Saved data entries

┄┄┄┄┄┄┄┄┄┄

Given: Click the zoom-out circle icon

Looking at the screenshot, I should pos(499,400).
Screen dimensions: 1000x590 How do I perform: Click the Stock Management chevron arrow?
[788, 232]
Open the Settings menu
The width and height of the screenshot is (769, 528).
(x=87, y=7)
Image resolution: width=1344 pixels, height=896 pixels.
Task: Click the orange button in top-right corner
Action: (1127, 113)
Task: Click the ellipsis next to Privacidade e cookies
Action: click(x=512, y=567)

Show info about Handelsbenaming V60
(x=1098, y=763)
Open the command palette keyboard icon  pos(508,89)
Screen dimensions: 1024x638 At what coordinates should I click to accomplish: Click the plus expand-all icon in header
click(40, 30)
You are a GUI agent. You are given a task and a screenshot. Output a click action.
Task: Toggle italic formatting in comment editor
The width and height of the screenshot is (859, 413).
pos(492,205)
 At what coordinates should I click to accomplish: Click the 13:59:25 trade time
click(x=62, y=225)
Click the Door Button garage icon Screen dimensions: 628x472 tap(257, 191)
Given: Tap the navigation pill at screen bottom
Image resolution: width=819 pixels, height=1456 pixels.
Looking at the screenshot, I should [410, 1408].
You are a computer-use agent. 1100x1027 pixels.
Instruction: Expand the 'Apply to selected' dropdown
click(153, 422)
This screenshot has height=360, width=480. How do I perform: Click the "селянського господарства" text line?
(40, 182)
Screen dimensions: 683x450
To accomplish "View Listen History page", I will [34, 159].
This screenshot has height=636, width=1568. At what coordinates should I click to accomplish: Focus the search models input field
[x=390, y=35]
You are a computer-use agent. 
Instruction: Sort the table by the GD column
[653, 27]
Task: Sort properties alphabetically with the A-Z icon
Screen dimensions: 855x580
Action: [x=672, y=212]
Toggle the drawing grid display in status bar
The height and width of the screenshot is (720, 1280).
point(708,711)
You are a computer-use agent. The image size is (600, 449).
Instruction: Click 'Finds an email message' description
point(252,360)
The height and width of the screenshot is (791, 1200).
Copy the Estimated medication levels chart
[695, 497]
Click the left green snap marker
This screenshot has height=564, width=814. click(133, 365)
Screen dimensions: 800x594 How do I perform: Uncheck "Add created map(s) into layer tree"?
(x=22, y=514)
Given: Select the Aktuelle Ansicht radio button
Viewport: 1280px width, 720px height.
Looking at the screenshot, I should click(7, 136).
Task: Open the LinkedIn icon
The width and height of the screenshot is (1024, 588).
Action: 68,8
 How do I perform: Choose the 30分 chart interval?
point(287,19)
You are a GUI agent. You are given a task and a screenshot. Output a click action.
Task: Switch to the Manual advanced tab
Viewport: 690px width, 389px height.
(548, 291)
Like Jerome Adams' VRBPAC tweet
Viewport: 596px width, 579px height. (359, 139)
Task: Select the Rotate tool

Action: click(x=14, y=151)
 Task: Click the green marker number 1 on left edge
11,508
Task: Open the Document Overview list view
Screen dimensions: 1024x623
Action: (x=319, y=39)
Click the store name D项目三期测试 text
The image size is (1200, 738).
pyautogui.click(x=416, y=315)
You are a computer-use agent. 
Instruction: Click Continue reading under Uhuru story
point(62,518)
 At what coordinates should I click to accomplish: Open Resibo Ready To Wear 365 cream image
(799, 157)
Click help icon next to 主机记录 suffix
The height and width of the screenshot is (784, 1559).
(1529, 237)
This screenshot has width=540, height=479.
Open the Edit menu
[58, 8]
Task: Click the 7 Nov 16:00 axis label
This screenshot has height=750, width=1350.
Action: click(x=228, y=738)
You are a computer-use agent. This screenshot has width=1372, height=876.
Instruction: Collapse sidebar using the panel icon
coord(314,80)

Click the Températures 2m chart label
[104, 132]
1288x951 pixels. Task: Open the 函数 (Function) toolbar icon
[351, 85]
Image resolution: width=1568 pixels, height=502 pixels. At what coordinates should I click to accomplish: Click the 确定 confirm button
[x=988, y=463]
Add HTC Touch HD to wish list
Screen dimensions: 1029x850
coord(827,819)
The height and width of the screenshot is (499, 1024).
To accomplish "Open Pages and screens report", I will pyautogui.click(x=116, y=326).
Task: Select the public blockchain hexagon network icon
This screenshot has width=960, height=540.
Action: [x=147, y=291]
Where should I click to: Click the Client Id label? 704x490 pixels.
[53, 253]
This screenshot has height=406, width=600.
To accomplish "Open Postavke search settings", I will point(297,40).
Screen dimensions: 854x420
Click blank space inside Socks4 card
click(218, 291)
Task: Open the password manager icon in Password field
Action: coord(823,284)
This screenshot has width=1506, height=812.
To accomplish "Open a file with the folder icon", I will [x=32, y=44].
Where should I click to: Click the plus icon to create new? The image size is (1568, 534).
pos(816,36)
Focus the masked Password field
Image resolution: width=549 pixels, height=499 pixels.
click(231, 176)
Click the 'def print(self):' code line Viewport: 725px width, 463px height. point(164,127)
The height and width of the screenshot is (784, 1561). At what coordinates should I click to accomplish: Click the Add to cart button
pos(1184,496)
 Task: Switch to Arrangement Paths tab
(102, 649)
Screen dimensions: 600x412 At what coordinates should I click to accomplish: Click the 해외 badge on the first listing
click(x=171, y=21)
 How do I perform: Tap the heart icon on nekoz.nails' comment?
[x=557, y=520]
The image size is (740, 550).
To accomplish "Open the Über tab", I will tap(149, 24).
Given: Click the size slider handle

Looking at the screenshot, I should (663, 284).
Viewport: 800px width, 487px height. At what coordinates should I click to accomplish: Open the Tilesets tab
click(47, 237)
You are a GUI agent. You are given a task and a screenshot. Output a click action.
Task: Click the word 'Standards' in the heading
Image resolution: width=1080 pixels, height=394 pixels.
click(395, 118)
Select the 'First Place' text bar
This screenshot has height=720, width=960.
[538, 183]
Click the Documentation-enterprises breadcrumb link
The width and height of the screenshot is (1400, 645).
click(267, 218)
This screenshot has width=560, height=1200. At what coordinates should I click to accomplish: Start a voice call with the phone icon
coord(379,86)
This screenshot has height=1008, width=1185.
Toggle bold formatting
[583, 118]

┄┄┄┄┄┄┄┄┄┄

Using the data above, print every record exactly as shown.

• TASK ANSWER:
Given: Click the zoom-out circle icon

Looking at the screenshot, I should pos(499,400).
Screen dimensions: 1000x590 How do I perform: Click the Stock Management chevron arrow?
[788, 232]
Open the Settings menu
The width and height of the screenshot is (769, 528).
(x=87, y=7)
Image resolution: width=1344 pixels, height=896 pixels.
Task: Click the orange button in top-right corner
Action: (1127, 113)
Task: Click the ellipsis next to Privacidade e cookies
Action: click(x=512, y=567)

Show info about Handelsbenaming V60
(x=1098, y=763)
Open the command palette keyboard icon  pos(508,89)
Screen dimensions: 1024x638 At what coordinates should I click to accomplish: Click the plus expand-all icon in header
click(40, 30)
You are a GUI agent. You are given a task and a screenshot. Output a click action.
Task: Toggle italic formatting in comment editor
The width and height of the screenshot is (859, 413).
pos(492,205)
 At what coordinates should I click to accomplish: Click the 13:59:25 trade time
click(x=62, y=225)
Click the Door Button garage icon Screen dimensions: 628x472 tap(257, 191)
Given: Tap the navigation pill at screen bottom
Image resolution: width=819 pixels, height=1456 pixels.
Looking at the screenshot, I should [410, 1408].
You are a computer-use agent. 1100x1027 pixels.
Instruction: Expand the 'Apply to selected' dropdown
click(153, 422)
This screenshot has height=360, width=480. How do I perform: Click the "селянського господарства" text line?
(40, 182)
Screen dimensions: 683x450
To accomplish "View Listen History page", I will [34, 159].
This screenshot has height=636, width=1568. At what coordinates should I click to accomplish: Focus the search models input field
[x=390, y=35]
You are a computer-use agent. 
Instruction: Sort the table by the GD column
[653, 27]
Task: Sort properties alphabetically with the A-Z icon
Screen dimensions: 855x580
Action: [x=672, y=212]
Toggle the drawing grid display in status bar
The height and width of the screenshot is (720, 1280).
point(708,711)
You are a computer-use agent. The image size is (600, 449).
Instruction: Click 'Finds an email message' description
point(252,360)
The height and width of the screenshot is (791, 1200).
Copy the Estimated medication levels chart
[695, 497]
Click the left green snap marker
This screenshot has height=564, width=814. click(133, 365)
Screen dimensions: 800x594 How do I perform: Uncheck "Add created map(s) into layer tree"?
(x=22, y=514)
Given: Select the Aktuelle Ansicht radio button
Viewport: 1280px width, 720px height.
Looking at the screenshot, I should click(7, 136).
Task: Open the LinkedIn icon
The width and height of the screenshot is (1024, 588).
Action: 68,8
 How do I perform: Choose the 30分 chart interval?
point(287,19)
You are a GUI agent. You are given a task and a screenshot. Output a click action.
Task: Switch to the Manual advanced tab
Viewport: 690px width, 389px height.
(548, 291)
Like Jerome Adams' VRBPAC tweet
Viewport: 596px width, 579px height. (359, 139)
Task: Select the Rotate tool

Action: click(x=14, y=151)
 Task: Click the green marker number 1 on left edge
11,508
Task: Open the Document Overview list view
Screen dimensions: 1024x623
Action: (x=319, y=39)
Click the store name D项目三期测试 text
The image size is (1200, 738).
pyautogui.click(x=416, y=315)
You are a computer-use agent. 
Instruction: Click Continue reading under Uhuru story
point(62,518)
 At what coordinates should I click to accomplish: Open Resibo Ready To Wear 365 cream image
(799, 157)
Click help icon next to 主机记录 suffix
The height and width of the screenshot is (784, 1559).
(1529, 237)
This screenshot has width=540, height=479.
Open the Edit menu
[58, 8]
Task: Click the 7 Nov 16:00 axis label
This screenshot has height=750, width=1350.
Action: click(x=228, y=738)
You are a computer-use agent. This screenshot has width=1372, height=876.
Instruction: Collapse sidebar using the panel icon
coord(314,80)

Click the Températures 2m chart label
[104, 132]
1288x951 pixels. Task: Open the 函数 (Function) toolbar icon
[351, 85]
Image resolution: width=1568 pixels, height=502 pixels. At what coordinates should I click to accomplish: Click the 确定 confirm button
[x=988, y=463]
Add HTC Touch HD to wish list
Screen dimensions: 1029x850
coord(827,819)
The height and width of the screenshot is (499, 1024).
To accomplish "Open Pages and screens report", I will pyautogui.click(x=116, y=326).
Task: Select the public blockchain hexagon network icon
This screenshot has width=960, height=540.
Action: [x=147, y=291]
Where should I click to: Click the Client Id label? 704x490 pixels.
[53, 253]
This screenshot has height=406, width=600.
To accomplish "Open Postavke search settings", I will point(297,40).
Screen dimensions: 854x420
Click blank space inside Socks4 card
click(218, 291)
Task: Open the password manager icon in Password field
Action: coord(823,284)
This screenshot has width=1506, height=812.
To accomplish "Open a file with the folder icon", I will [x=32, y=44].
Where should I click to: Click the plus icon to create new? The image size is (1568, 534).
pos(816,36)
Focus the masked Password field
Image resolution: width=549 pixels, height=499 pixels.
click(231, 176)
Click the 'def print(self):' code line Viewport: 725px width, 463px height. point(164,127)
The height and width of the screenshot is (784, 1561). At what coordinates should I click to accomplish: Click the Add to cart button
pos(1184,496)
 Task: Switch to Arrangement Paths tab
(102, 649)
Screen dimensions: 600x412 At what coordinates should I click to accomplish: Click the 해외 badge on the first listing
click(x=171, y=21)
 How do I perform: Tap the heart icon on nekoz.nails' comment?
[x=557, y=520]
The image size is (740, 550).
To accomplish "Open the Über tab", I will tap(149, 24).
Given: Click the size slider handle

Looking at the screenshot, I should (663, 284).
Viewport: 800px width, 487px height. At what coordinates should I click to accomplish: Open the Tilesets tab
click(47, 237)
You are a GUI agent. You are given a task and a screenshot. Output a click action.
Task: Click the word 'Standards' in the heading
Image resolution: width=1080 pixels, height=394 pixels.
click(395, 118)
Select the 'First Place' text bar
This screenshot has height=720, width=960.
[538, 183]
Click the Documentation-enterprises breadcrumb link
The width and height of the screenshot is (1400, 645).
click(267, 218)
This screenshot has width=560, height=1200. At what coordinates should I click to accomplish: Start a voice call with the phone icon
coord(379,86)
This screenshot has height=1008, width=1185.
Toggle bold formatting
[583, 118]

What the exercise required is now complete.